Prompt Design
The prompt is the "brain" of your agent—it tells it how to behave, what to say, and when to use tools. Keep prompts clear and structured for your first agent.
Step 1: Understand the Prompt Structure
Prompts are JSON objects with sections for personality, rules, and examples. Use the JSON Editor tool to create and edit them.
Basic template:
{
"agent": {
"name": "Your Agent Name",
"tone": "friendly and helpful",
"style_rules": ["Always confirm user details before proceeding."]
},
"capabilities": {
"tools": {
// References to tools (detailed in Tool Design)
}
},
"dialog_flow": {
"high_level": ["Greet user", "Understand intent", "Use tools if needed", "Confirm and close."]
},
"examples": [
// Sample conversations
]
}
Step 2: Write the System Prompt
Define the agent's core instructions:
- Tone and rules: "Be warm and concise. Never guess—use tools for data."
- Tool triggers: "If the user asks about products, use the 'search_products' tool."
- Guardrails: "Escalate to human if the query is complex."
Step 3: Add Examples
Include 2-3 sample interactions to guide behavior.

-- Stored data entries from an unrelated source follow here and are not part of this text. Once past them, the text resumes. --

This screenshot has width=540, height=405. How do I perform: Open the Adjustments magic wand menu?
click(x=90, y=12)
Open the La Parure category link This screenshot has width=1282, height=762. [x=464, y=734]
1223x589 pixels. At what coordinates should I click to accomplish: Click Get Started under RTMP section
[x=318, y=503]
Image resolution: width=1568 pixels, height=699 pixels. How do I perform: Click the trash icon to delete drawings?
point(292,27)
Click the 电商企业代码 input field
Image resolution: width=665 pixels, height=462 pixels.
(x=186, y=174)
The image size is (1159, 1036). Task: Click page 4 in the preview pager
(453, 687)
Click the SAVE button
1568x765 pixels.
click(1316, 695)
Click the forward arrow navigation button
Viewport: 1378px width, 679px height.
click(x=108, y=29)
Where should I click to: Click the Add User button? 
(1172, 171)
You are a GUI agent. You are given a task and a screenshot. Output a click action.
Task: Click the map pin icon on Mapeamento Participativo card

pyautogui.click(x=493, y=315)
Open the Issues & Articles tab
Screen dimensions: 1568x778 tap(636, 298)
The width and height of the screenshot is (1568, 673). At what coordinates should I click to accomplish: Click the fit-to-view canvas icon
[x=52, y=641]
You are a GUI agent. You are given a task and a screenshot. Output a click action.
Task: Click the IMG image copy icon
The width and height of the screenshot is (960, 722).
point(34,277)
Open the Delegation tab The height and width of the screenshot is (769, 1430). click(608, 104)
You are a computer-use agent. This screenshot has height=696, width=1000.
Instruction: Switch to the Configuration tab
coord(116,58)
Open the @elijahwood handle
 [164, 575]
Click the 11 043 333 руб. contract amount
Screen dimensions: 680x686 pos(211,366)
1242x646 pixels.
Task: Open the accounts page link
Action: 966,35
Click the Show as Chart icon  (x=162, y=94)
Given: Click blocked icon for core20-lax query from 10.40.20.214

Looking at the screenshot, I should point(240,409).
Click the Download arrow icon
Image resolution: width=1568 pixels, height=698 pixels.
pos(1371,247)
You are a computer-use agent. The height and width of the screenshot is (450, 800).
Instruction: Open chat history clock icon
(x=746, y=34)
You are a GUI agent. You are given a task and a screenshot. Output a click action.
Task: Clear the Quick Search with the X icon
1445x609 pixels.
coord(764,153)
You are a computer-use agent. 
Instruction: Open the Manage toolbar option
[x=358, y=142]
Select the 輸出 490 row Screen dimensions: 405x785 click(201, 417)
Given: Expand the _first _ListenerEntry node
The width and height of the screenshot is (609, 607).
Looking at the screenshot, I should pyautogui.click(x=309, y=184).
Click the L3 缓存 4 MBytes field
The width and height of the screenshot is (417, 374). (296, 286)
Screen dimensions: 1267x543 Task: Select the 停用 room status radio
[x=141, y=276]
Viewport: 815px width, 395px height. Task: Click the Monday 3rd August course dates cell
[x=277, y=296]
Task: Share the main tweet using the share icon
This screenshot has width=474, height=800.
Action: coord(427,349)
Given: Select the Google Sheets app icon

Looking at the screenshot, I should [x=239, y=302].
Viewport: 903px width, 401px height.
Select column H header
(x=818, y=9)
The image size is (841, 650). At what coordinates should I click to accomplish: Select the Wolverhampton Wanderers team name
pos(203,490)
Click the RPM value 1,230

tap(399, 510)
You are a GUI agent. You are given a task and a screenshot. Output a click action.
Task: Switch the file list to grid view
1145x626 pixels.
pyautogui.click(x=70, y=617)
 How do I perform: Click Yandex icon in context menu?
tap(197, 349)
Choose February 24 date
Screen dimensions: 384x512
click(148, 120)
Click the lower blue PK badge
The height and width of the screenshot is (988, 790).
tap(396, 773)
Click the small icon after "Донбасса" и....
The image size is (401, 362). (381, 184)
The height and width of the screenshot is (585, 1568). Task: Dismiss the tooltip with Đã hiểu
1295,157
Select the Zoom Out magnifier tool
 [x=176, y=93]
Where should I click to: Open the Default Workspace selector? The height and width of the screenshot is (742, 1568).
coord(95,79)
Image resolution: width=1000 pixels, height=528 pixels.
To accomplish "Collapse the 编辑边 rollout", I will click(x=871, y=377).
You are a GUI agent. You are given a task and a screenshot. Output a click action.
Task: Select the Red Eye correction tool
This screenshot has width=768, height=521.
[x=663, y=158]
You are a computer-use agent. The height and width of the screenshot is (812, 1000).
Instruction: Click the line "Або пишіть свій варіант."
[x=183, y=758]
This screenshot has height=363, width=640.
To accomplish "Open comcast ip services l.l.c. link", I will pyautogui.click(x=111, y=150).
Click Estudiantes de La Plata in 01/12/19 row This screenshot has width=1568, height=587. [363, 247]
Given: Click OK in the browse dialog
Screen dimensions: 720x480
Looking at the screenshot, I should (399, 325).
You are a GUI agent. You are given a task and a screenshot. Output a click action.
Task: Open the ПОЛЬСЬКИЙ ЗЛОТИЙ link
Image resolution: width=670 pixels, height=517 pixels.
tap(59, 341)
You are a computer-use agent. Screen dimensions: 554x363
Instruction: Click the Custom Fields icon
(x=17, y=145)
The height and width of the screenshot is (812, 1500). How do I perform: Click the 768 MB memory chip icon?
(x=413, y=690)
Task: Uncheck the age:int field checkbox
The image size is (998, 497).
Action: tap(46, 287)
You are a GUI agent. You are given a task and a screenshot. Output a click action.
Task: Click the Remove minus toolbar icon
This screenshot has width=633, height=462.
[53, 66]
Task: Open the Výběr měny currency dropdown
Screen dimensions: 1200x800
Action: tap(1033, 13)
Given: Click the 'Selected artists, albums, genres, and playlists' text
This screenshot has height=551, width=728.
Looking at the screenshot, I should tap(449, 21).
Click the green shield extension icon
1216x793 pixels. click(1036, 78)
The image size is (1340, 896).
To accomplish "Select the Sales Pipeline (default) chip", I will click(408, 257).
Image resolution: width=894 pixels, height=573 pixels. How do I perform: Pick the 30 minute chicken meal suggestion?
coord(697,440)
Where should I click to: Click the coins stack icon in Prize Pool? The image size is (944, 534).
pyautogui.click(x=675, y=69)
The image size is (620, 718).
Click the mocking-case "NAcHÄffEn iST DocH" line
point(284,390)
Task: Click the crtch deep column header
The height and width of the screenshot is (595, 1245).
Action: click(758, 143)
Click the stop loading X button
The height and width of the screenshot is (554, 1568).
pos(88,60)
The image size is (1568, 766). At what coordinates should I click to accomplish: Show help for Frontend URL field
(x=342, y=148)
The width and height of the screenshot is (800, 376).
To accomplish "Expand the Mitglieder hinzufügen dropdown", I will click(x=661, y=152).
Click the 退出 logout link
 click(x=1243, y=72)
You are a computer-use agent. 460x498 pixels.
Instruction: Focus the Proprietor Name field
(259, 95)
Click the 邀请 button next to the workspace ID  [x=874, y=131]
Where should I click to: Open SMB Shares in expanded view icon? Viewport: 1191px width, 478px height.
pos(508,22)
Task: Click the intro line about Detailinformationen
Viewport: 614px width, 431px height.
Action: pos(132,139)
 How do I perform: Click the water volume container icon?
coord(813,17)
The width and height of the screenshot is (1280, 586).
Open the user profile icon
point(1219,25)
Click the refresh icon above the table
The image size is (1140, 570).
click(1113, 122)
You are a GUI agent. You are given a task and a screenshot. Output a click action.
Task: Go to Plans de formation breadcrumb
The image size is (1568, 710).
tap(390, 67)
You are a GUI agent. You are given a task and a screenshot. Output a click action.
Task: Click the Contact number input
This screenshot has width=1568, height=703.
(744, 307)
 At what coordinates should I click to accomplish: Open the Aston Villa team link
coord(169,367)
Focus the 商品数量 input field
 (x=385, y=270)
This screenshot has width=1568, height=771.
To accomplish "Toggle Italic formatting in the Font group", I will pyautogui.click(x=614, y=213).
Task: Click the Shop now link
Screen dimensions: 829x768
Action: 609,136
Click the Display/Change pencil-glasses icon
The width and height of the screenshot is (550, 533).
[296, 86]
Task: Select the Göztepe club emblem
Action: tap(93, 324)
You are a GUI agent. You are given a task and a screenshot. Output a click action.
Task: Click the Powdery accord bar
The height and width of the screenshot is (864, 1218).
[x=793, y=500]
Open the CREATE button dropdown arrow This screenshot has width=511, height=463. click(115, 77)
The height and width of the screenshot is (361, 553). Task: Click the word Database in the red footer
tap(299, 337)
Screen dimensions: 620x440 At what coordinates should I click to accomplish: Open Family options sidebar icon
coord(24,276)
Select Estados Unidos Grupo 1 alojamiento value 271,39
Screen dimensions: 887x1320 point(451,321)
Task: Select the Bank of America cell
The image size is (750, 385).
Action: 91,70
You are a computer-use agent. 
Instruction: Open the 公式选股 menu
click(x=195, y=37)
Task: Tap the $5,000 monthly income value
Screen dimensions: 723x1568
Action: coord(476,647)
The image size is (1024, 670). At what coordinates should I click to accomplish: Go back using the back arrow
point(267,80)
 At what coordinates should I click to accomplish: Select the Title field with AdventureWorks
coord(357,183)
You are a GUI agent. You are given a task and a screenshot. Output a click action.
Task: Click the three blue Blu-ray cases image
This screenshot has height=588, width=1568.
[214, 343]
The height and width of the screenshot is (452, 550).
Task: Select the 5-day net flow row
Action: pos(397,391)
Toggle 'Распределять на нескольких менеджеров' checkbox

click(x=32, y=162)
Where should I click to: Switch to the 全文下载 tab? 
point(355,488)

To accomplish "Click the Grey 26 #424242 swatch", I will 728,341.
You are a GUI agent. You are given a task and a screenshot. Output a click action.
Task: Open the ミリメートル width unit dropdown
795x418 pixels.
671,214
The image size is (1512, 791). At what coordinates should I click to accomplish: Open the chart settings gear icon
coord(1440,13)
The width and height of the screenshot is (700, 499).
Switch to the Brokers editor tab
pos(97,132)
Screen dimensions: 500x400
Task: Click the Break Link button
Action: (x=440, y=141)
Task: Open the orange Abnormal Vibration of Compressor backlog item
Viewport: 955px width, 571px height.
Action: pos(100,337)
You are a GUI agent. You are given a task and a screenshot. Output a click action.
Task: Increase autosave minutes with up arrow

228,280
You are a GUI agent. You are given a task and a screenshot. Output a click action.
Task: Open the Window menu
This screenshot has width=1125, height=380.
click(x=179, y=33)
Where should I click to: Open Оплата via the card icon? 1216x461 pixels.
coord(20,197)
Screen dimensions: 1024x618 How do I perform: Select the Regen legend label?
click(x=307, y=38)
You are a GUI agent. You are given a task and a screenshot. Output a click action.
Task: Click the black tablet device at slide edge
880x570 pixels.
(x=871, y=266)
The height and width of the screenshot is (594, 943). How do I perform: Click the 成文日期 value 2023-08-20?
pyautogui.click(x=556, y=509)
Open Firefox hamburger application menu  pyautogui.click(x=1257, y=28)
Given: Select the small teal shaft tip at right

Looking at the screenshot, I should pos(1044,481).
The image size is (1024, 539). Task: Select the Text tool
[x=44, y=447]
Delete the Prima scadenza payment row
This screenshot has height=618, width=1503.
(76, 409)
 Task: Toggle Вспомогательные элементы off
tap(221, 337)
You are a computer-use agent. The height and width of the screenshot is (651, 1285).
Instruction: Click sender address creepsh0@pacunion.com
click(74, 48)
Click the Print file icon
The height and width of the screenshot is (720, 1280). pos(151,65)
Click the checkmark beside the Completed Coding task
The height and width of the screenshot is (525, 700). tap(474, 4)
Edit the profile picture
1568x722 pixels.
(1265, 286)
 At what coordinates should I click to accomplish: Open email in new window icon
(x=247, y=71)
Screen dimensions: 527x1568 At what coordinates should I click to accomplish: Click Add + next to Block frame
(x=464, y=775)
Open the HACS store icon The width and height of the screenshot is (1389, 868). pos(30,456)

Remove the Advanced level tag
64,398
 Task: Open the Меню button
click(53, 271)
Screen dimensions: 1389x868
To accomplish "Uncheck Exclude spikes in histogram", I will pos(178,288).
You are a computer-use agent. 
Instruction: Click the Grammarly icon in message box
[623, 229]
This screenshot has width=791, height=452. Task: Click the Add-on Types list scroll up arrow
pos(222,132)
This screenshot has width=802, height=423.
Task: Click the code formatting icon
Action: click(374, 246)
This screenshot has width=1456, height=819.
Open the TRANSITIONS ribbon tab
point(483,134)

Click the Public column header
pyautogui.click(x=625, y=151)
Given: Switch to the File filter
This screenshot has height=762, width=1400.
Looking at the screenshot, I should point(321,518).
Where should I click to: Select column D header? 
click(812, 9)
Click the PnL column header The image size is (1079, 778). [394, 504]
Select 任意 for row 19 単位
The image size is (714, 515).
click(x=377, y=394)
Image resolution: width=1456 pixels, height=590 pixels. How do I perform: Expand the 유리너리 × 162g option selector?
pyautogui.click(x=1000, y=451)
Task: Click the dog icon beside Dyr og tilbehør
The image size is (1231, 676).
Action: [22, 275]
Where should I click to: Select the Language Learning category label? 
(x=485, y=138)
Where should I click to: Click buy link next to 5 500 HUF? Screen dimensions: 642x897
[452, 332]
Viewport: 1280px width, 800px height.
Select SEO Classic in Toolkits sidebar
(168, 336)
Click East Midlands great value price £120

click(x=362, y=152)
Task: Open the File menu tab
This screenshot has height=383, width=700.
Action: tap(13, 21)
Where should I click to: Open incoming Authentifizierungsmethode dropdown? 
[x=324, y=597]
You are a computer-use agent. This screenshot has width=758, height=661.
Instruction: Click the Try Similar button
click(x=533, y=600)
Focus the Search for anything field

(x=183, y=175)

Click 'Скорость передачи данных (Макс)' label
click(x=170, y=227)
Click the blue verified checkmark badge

- User: "What's available?" Agent: "Let me check... [Uses tool] Here are the options."
Step 4: Reference Core Tools
Core tools like getCurrentTime or show_component are built-in. Mention them in the prompt if relevant (e.g., "Use show_component to display images.").
| Core Tool Example | Description | When to Use |
|---|---|---|
| getCurrentTime | Gets the current time. | For time-sensitive queries like "What time is check-in?" |
| show_component | Renders UI like images or forms. | To show product catalogs visually. |
Step 5: Test the Prompt
Save via MongoDB Updater and start the agent. Speak simple queries and refine based on responses.
Tip: Start simple—add complexity later. Try a demo agent first to see effective prompts.